§ Tasks to carry out
(a) Translate this sentence from the passage on social phenomena and the mind into Spanish: "Does this mean that social actors fully understand what they do/construct?"
(b) In the passage on social phenomena and the mind, what term is used for the mental ingredients needed to produce a social phenomenon or structure?
(c) Return the part of the passage on social phenomena and the mind starting with "Does this mean" and going on through "in my head.".

§ Passage to read
Social and cultural phenomena cannot be deeply accounted for without explaining how they work through the individual agents’ minds (the mental “counterparts” or “mediators” of social phenomena).
Does this mean that social actors fully understand what they do/construct? No, not necessarily.
That’s why we use the term: “mediators”: because they are the mental ingredients necessary for producing that social phenomenon or structure without (necessarily) being the mental representation (understanding or intending) of the social phenomena produced by the behaviors that they determine.
So, I play and reproduce a “social function” (of father, consumer, the witness of a promise, “public opinion,” the follower of a leader, etc.) without necessarily understanding it, but with something specific, corresponding, in my head.

§ Input data
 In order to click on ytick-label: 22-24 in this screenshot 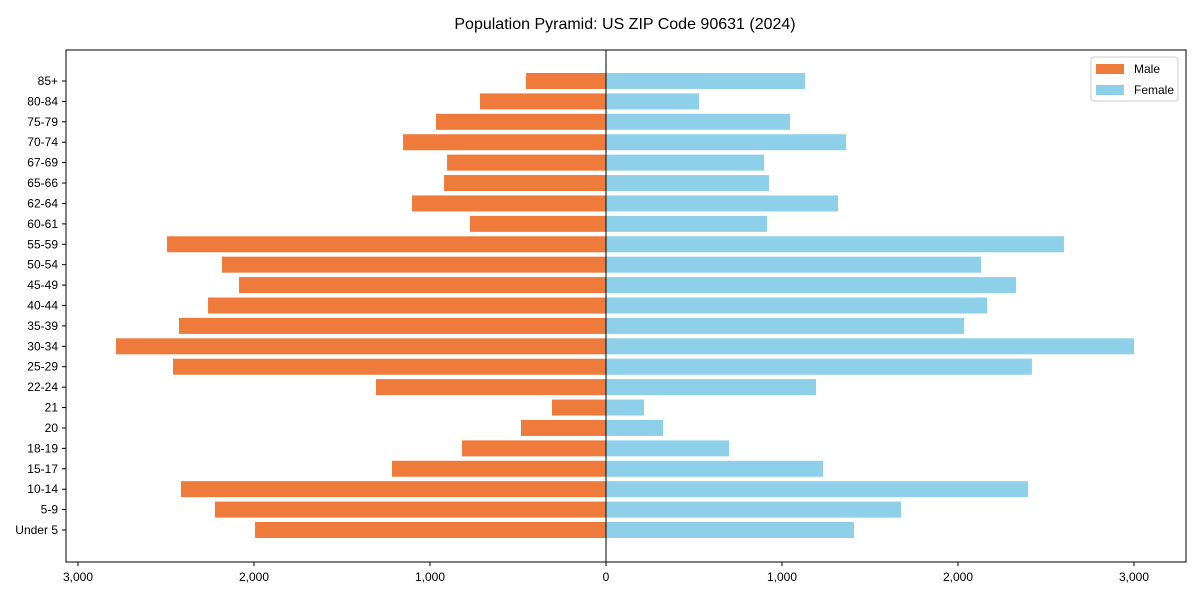, I will do `click(42, 387)`.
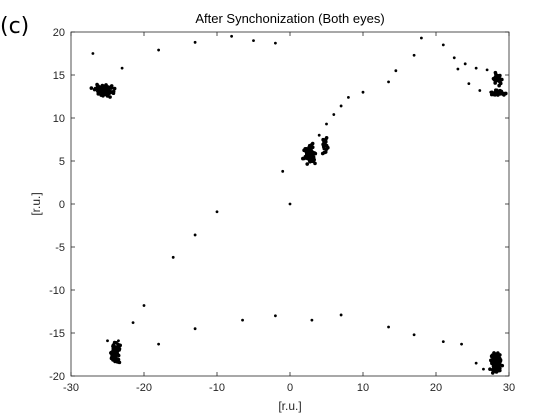 The width and height of the screenshot is (560, 420). What do you see at coordinates (62, 162) in the screenshot?
I see `y-tick-label: 5` at bounding box center [62, 162].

§ Answers for the exercise
(a) ¿Significa esto que los actores sociales comprenden plenamente lo que hacen/construyen?

(b) "Mediators"

(c)
Does this mean that social actors fully understand what they do/construct? No, not necessarily.
That’s why we use the term: “mediators”: because they are the mental ingredients necessary for producing that social phenomenon or structure without (necessarily) being the mental representation (understanding or intending) of the social phenomena produced by the behaviors that they determine.
So, I play and reproduce a “social function” (of father, consumer, the witness of a promise, “public opinion,” the follower of a leader, etc.) without necessarily understanding it, but with something specific, corresponding, in my head.